- [SELECTED EXTRACT]
Arts entrepreneur Sanjoy Kumar Roy may be Kolkata-born and Delhi-based but a major component of his life and career is inextricably entwined with India’s fabled pink city of Jaipur, where his company Teamwork Arts has produced the critically acclaimed annual Jaipur Literature Festival hailed as the ‘greatest literary show on earth’ for 18 years and counting now
Oprah Winfrey might have polarised fans after her sensational 2021 interview with Prince Harry and Meghan Markle but there is no doubt she has and will always wield influence. So imagine the buzz it generated when she listed the two main reasons for her maiden visit to India in 2012: to attend the Jaipur Literature Festival (JLF) — which she later hailed as one of her greatest life experiences — and, to film a four-part series for her channel.
For Sanjoy Kumar Roy, those words were sweet indeed. “It was wonderful hosting Oprah and [her visit] helped expand JLF into a truly international brand, not to mention being a real red letter moment when she said that,” he says. Telling the story, Roy recalls that JLF was entering its fourth year when [New Age guru] Deepak Chopra sent an email, sharing how the talk show host was keen to come to the festival. “Of course, I was excited. We all were! We began talking about it. And when Oprah finally did come, all of America invariably followed.”

- [DATASET EXCERPTS]
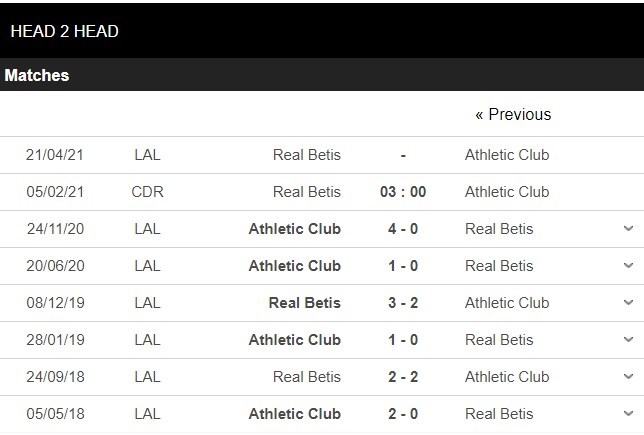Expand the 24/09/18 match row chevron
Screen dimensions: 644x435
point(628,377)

* * *

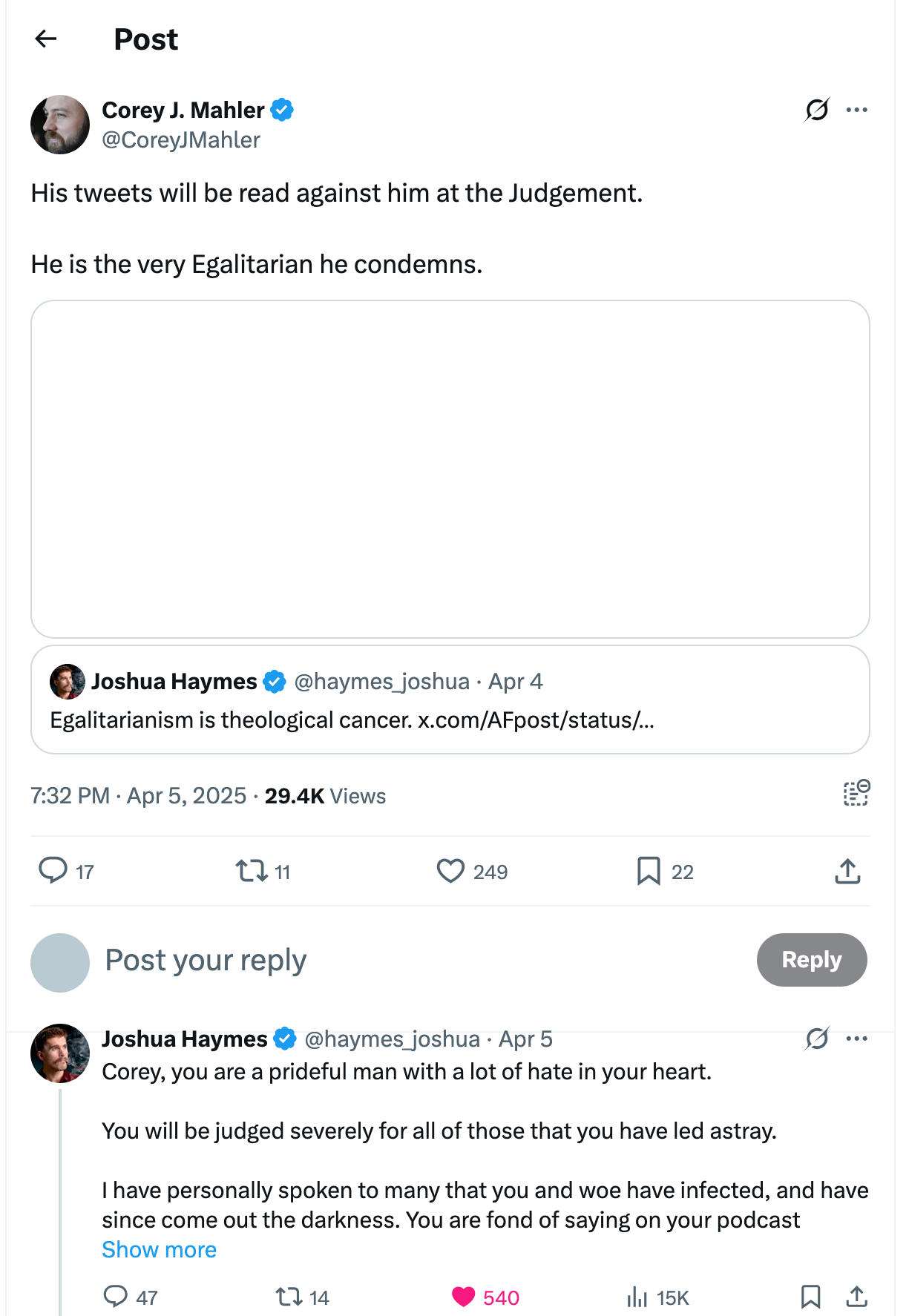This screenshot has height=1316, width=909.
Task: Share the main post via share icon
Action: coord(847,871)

- [WHAT YOU HAVE TO DO] In the article about the Jaipur Literature Festival, who sent the email saying Oprah Winfrey was keen to attend? Rely only on the text for this.

- [OUTPUT OF THE TASK] Deepak Chopra.